Moreover, Lukashenko should not put his faith in Moscow, as the Kremlin may not be inclined to continue its support.

Belarus in Chaos

The footage in the news over these last days has shown the carnage currently occurring in Belarus. So far, security forces have been able to drive the demonstrators in Minsk and other cities from the streets. It may be a temporary success but it’s not a win. In fact, the current situation is testimony that the regime’s time might be over.

The recent election Day made it apparent that Lukashenko no longer has any significant support in the population – despite the rather dubious election results claiming he won with 80 percent. However, the regime is cognizant that, in reality, it does not carry 80 percent of the public’s support – arguably not even close. Moreover, by placing Minsk in a state of siege long before the polls closed on Sunday and severely obstructing the internet, it admitted that it could only stay in power by force and not via democratic processes. The latter is hardly a promising recipe for sustained success. Naturally, reliable information about the actual election result is not yet available.

How Far Will Lukashenko go to Hold on to Power?

However, autocrats enjoy few privileges more than being in power. Thus, opponents of the regime have never had any illusions: Lukashenko would also shoot demonstrators to defend his power. On the weekend, it was rubber bullets, but worse must be expected. Furthermore, even if Lukashenko should manage to crush the demonstrations by force again, the fact that he has lost the country remains.

One reason the lack of support is so notable now is that the protest movement is broader than ever before. When the regime violently crushed a massive demonstration against Lukashenko’s electoral fraud ten years ago, it was a single protest march of 50,000 people on the central street of Minsk to the government building. On the outskirts of the capital and in the rest of the country, things remained calm.

On Sunday evening, however all over Belarus people gathered in front of the polling stations and demanded an honest count; there were demonstrations in all of the larger cities, which the security forces initially found helpless in some places. Moreover, in Minsk itself, the protesters challenged the security forces in many different places until the early hours of the morning.

Opposition candidate Svetlana Tichanovskaya and her colleagues have announced that they are ready for permanent protests. However, their success or failure does not depend primarily on their political skills. The demonstrations on Sunday had no apparent organizers and no leaders. One of the crucial questions now is how far the security forces are prepared to follow Lukashenko.
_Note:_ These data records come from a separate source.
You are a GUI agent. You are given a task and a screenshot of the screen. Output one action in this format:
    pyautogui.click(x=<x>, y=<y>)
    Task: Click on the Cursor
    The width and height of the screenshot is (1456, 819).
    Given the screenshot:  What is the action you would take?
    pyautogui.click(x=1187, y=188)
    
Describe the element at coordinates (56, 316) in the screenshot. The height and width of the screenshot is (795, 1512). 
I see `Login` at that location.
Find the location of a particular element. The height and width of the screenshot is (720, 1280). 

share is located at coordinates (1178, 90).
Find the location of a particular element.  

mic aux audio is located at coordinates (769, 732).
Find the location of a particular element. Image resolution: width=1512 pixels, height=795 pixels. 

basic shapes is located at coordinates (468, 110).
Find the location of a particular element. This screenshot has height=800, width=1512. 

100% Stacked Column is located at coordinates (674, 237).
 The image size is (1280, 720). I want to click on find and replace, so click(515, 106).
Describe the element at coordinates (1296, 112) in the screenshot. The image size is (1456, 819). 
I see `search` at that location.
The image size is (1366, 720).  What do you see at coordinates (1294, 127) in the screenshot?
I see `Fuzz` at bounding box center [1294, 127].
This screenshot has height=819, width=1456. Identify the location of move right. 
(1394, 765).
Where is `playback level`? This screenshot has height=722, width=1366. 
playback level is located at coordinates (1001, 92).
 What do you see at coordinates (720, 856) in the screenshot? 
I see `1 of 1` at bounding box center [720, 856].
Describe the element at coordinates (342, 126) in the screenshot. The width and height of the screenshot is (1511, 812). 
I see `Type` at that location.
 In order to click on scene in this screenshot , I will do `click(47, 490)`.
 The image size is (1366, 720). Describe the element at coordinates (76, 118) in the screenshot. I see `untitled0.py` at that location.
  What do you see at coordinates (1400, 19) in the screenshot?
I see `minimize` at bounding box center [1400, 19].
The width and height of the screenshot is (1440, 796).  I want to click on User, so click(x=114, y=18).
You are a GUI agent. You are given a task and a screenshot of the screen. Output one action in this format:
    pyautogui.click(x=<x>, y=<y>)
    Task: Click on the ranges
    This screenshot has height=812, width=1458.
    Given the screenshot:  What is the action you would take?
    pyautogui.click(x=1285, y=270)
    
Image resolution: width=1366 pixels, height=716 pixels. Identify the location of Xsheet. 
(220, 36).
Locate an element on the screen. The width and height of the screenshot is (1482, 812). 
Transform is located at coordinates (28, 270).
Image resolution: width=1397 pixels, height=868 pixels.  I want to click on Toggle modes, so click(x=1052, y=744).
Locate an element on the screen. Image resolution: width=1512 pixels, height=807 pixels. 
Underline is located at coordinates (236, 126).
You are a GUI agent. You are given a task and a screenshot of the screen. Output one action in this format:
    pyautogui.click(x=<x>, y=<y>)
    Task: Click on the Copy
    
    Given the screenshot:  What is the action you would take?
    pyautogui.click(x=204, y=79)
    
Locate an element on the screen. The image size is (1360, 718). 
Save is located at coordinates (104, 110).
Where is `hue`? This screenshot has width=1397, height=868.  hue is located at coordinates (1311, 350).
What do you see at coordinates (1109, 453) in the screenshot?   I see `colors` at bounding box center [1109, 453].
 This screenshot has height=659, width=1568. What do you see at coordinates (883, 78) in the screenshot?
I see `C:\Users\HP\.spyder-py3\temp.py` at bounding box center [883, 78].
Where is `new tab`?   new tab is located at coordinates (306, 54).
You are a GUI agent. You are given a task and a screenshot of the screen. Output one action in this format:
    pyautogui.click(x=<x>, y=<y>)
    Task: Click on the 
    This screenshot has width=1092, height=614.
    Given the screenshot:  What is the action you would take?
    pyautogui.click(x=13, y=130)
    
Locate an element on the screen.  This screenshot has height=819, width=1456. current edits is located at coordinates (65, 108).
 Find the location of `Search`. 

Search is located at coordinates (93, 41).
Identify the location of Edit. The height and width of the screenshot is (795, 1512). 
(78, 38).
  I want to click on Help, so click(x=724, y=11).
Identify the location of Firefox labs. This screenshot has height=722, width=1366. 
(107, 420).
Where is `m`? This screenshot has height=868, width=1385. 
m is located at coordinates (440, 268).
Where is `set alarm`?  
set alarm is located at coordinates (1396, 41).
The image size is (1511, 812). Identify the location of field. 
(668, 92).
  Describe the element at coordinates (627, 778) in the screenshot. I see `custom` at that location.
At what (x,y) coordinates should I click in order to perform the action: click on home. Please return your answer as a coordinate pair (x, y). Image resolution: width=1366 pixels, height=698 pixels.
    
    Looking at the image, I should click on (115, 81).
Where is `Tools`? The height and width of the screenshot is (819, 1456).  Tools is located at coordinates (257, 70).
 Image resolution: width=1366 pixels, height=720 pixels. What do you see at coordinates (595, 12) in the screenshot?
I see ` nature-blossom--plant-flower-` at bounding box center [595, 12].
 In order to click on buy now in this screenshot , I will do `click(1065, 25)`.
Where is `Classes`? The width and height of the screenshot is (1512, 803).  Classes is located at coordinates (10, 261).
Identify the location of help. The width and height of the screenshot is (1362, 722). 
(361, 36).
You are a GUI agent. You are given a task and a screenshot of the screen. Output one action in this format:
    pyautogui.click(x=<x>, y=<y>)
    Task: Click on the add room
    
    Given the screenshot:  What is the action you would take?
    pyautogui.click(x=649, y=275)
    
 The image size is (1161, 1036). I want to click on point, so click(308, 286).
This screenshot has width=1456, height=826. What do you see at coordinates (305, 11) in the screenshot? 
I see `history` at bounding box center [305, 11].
Moscow’s Perspective on Lukashenko and Belarus

Just as much now depends on how Moscow behaves. For them, a weakened Lukashenko as Belarusian president would be ideal in the short term. The not precisely warmhearted telegram of congratulations from Russian President Vladimir Putin to Lukashenko shows what he expects in return for support: closer political, economic and military integration — de facto Putin wants an extensive abandonment of the country’s independence.

Nevertheless, it could be that the Kremlin will be doubtful about whether it is worth it to pay a high price for supporting Lukashenko in the long run: If Putin keeps his neighbor in power, he will gamble away the still strong ties of the majority of Belarusians with Russia. After Russia lost Ukraine because it wanted to keep a corrupt and violent regime in power, it could also lose Belarus.

It will thus be interesting to see how and if the Kremlin decided to support Lukashenko. In any case, Belarus may be on the precipice of change – one way or the other.